Written by Warren Pearce

Environmental imagery online
How does one represent something that is both as ubiquitous and abstract as ‘the environment’? This question is becoming ever-more important and urgent, as human-caused environmental damage becomes increasingly serious and debates about political choices increasingly fraught. The ways in which these debates play out depend, at least in part, on the ways in which we think about the environment, which is itself a product of the information publics access on a daily basis. Recently, the importance of environmental imagery has been highlighted through the inappropriately jolly pictures used by the media in stories about extreme heatwaves. Such images play a crucial but underappreciated role in the representation of the environment, conflicting with or detracting from the story’s textual content. Yet there is more to environmental imagery than its use in the mainstream media. Despite the increasing importance of images in digital media platforms, most scholarship has remained focused on textual analysis, with the ways in which digital images appear and circulate remaining unclear. This digitisation of ecology and society means that social media platforms and search engines have become crucial sites for researching environmental communication.
Platformed digital imagery
In July, I led two research projects investigating the content and characteristics of online environmental images at the University of Amsterdam’s Digital Methods Initiative Summer School. These research projects moved beyond the mainstream media’s use of images to study how the different affordances and cultures of use found across digital platforms bring particular ways of seeing and showing the environment through our computers and mobile devices. The projects brought together international, interdisciplinary teams of researchers in week-long ‘data sprints’, recently defined by Janna Joceli Omena and colleagues as time-limited projects focused on social, cultural and media issues using data from the web and its technological environment. In this short post, I focus on just one of the projects: “According to Google Images”.

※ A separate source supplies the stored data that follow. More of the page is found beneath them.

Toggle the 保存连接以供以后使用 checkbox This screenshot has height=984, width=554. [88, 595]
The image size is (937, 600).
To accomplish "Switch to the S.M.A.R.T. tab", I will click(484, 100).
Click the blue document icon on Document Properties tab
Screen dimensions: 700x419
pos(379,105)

Homogenising the environment
In this project, the team focused on the Google Images search engine, where likely over 2 billion searches are conducted every day, making it arguably the world’s most important gatekeeper of everyday visual culture. We aimed to discover the difference that both environmental issue and location made to search results, comparing search results for climate change and biodiversity loss in six different countries. We found support for a previous research finding published by me and Carlo de Gaetano: Google Images is having a homogenising effect on the visual representation of both climate change and biodiversity loss. For climate change, generic representations of climate change dominate, with a small number of repeated stock images highly ranked across the different countries. Many of these images have a half-and-half “left/right” layout suggesting the current, often dystopian, situation on the left, with a more hopeful utopian future on the right (this implied temporality is sometimes reversed, with the more negative situation lying in the future). Examples of these images include “earth in hand”, “landscape” and “tree”.

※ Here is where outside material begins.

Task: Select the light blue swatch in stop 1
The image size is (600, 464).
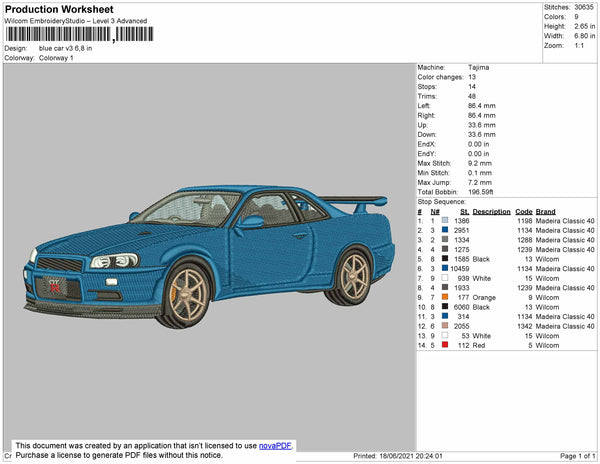Action: tap(445, 219)

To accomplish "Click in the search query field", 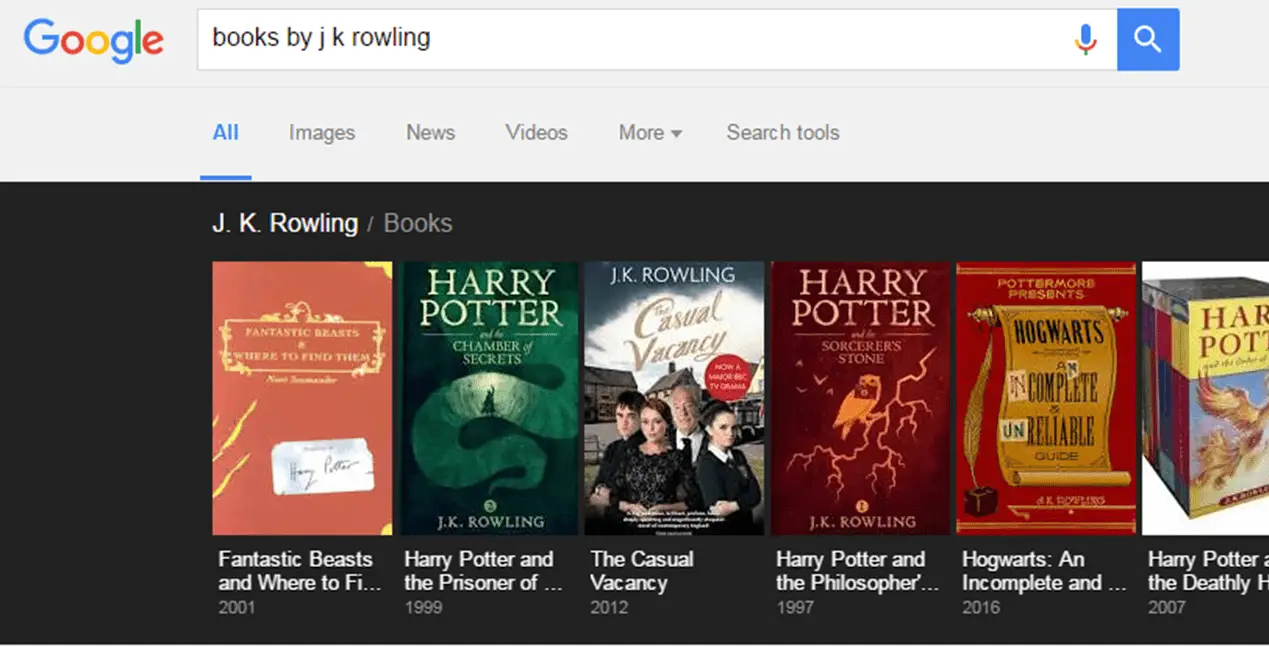I will tap(630, 39).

For biodiversity loss, there is also homogeneity, although with slightly greater diversity between countries. Stock imagery is less dominant, but half-and-half images remain important. Although biodiversity loss covers many different aspects of environmental degradation, the imagery focuses almost exclusively on deforestation. For both search terms, humans are notable by their absence in the images presented.

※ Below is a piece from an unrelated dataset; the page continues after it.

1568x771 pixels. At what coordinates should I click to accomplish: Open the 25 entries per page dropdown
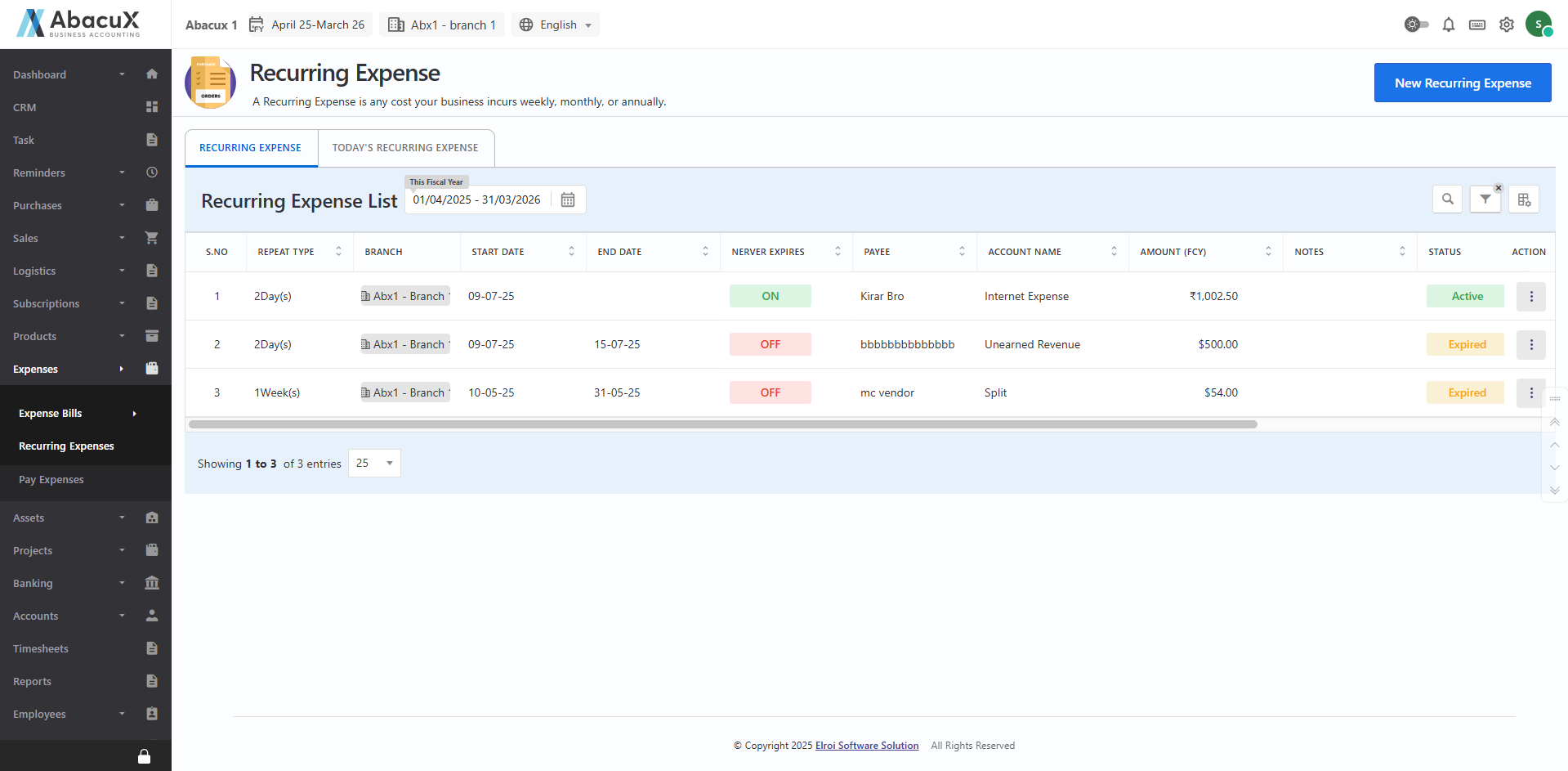374,463
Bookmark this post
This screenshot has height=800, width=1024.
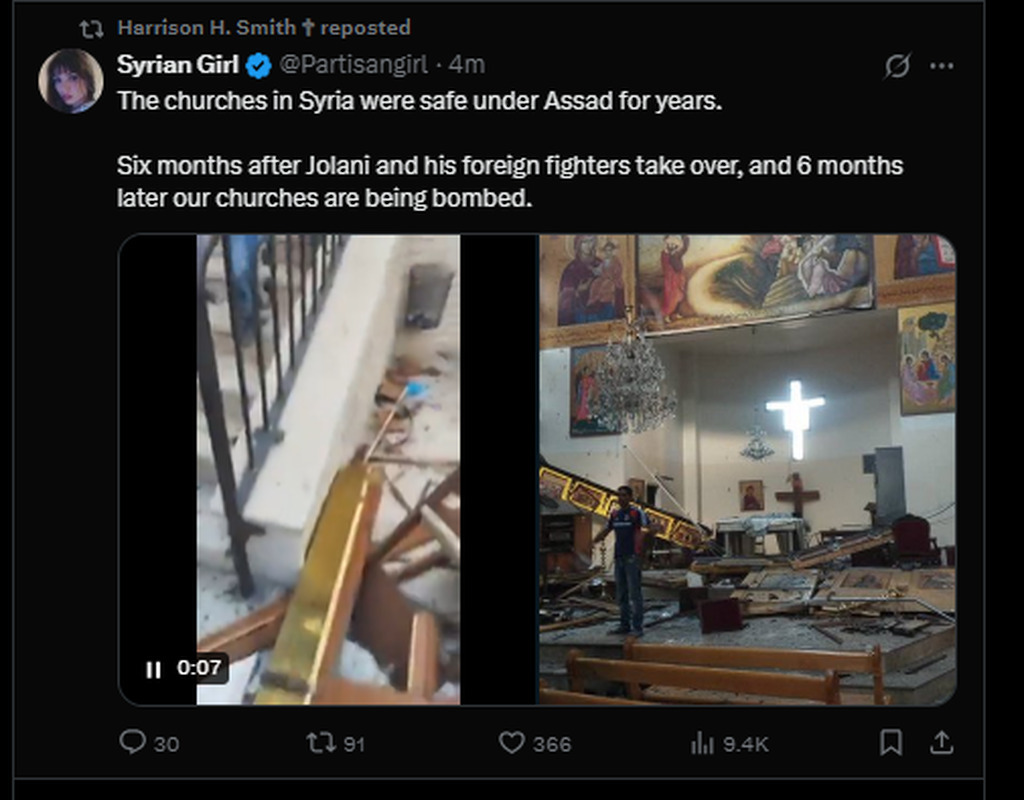(890, 742)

The algorithmic ordering of environmental knowledge
Overall, the search rankings seem to be more dependent on whether images closely ‘accord’ to Google’s vision of what climate change and biodiversity look like, rather than on the authority of the website hosting the image. This marks a significant, but rarely discussed change in the way that Google ranks search engine results, with ‘artificial intelligence’ computer vision algorithms playing an increasing role in filtering and ordering public access to knowledge on the web. This helps account for the homogenisation of imagery but does not account for how Google Images has ‘decided’ what climate change and biodiversity loss look like in the first place. While this is a subject in need of urgent further research, the images show the influence of historic scientific and political approaches that prioritise the global over the local, and the separation of nature from culture. We write more on this in our project report. You can also peruse the posters which you can explore the image rankings in greater depth, just like the attendees of the Summer School. More to come later in the year, as the team reconvene to write up the findings for a journal article.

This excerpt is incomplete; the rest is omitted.